On-Premise Active Directory Agent

Table of contents

1. Overview

2. Installation

3. Configuration

   • Heartbeat Mode

   • API-only mode

4. Two ways to running the agent

   • Using TUI (Terminal User Interface)

   • Running as Windows Service (Headless)

5. Service management and troubleshooting

Overview: BalkanID Active Directory Agent

The BalkanID Active Directory (AD) Agent is a high-performance, cross-platform service designed to securely extract and manage identity data from on-premises Active Directory environments. Written in Go, the agent runs within the customer’s network and acts as a controlled bridge between on-prem AD and the BalkanID identity governance platform.

The agent exposes a RESTful API that enables BalkanID to query and manage Active Directory objects such as users, groups, group memberships, and related metadata—without requiring direct inbound access to the customer’s directory infrastructure.

How the AD Agent Works

The AD Agent is deployed on a machine that has network access to the target Active Directory forest. Once configured, it communicates with BalkanID using one of two supported operating modes:

• API-Only Mode (Recommended) In API-only mode, the agent runs as a standalone REST service. BalkanID can directly invoke the agent’s APIs to retrieve or manage Active Directory data. This mode is typically used in environments where inbound access is permitted or when the agent is leveraged for custom workflows.

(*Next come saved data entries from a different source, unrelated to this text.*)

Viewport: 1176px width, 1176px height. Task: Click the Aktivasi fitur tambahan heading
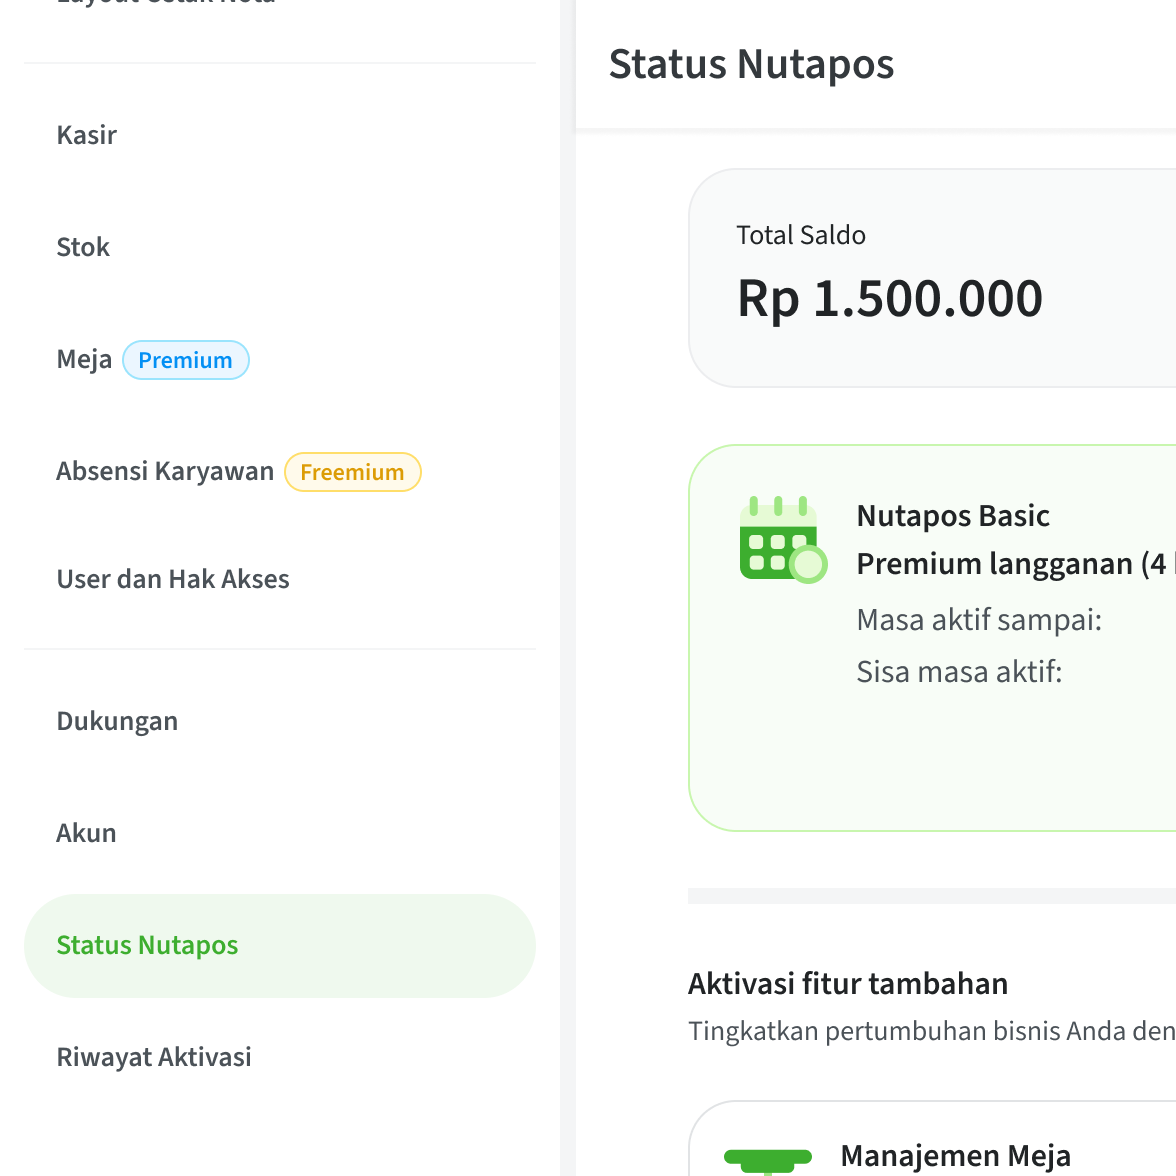click(847, 983)
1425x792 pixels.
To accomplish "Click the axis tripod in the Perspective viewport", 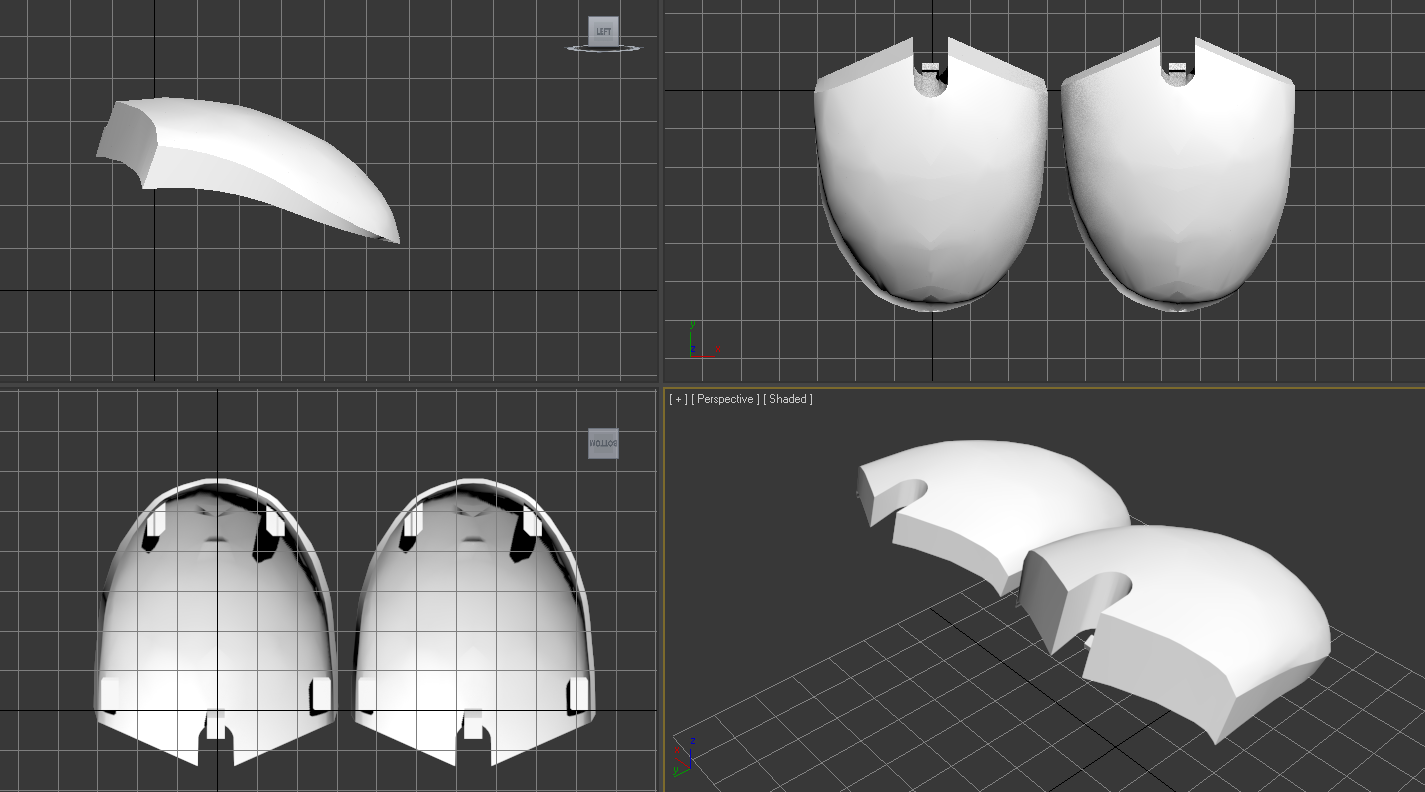I will pos(684,756).
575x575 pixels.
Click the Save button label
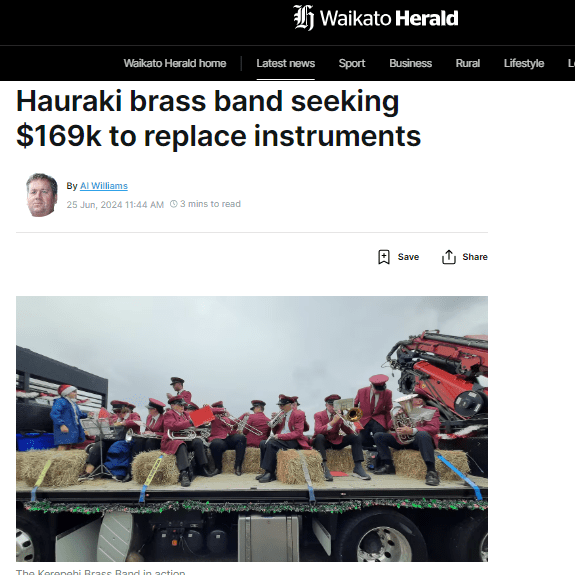coord(408,257)
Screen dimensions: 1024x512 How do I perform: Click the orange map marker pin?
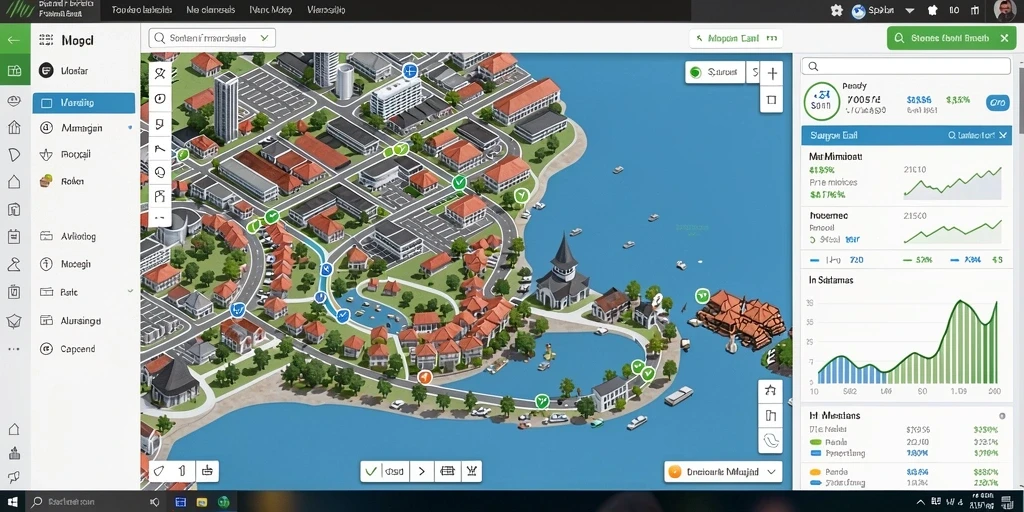(424, 377)
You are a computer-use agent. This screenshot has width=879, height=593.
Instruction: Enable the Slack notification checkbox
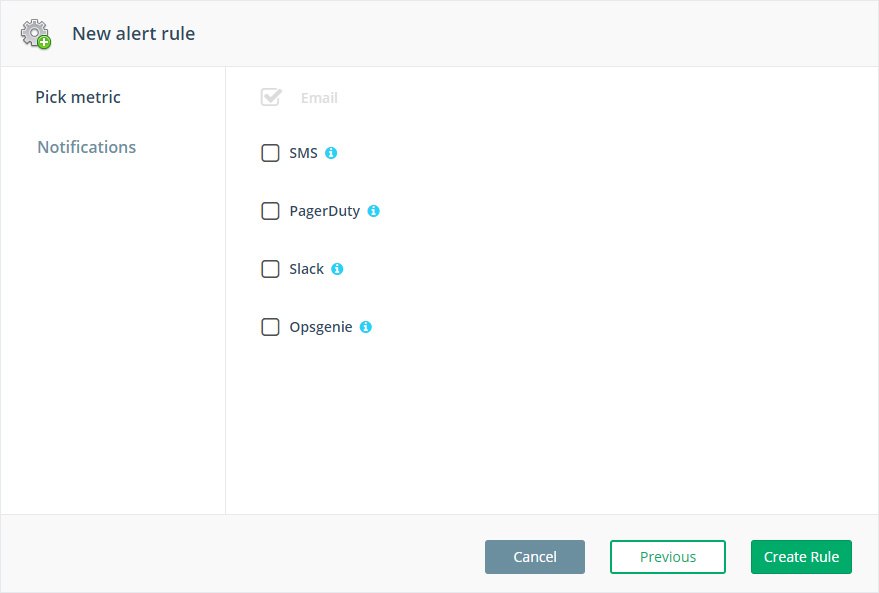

• Heartbeat Mode In this mode, the agent establishes an outbound connection to BalkanID at regular intervals (“heartbeats”). During each heartbeat, the agent:

  • Authenticates using the configured API key

  • Sends extracted data to BalkanID every 2 hours

  This mode is ideal for environments with strict firewall rules, as it requires no inbound connectivity to the on-prem network.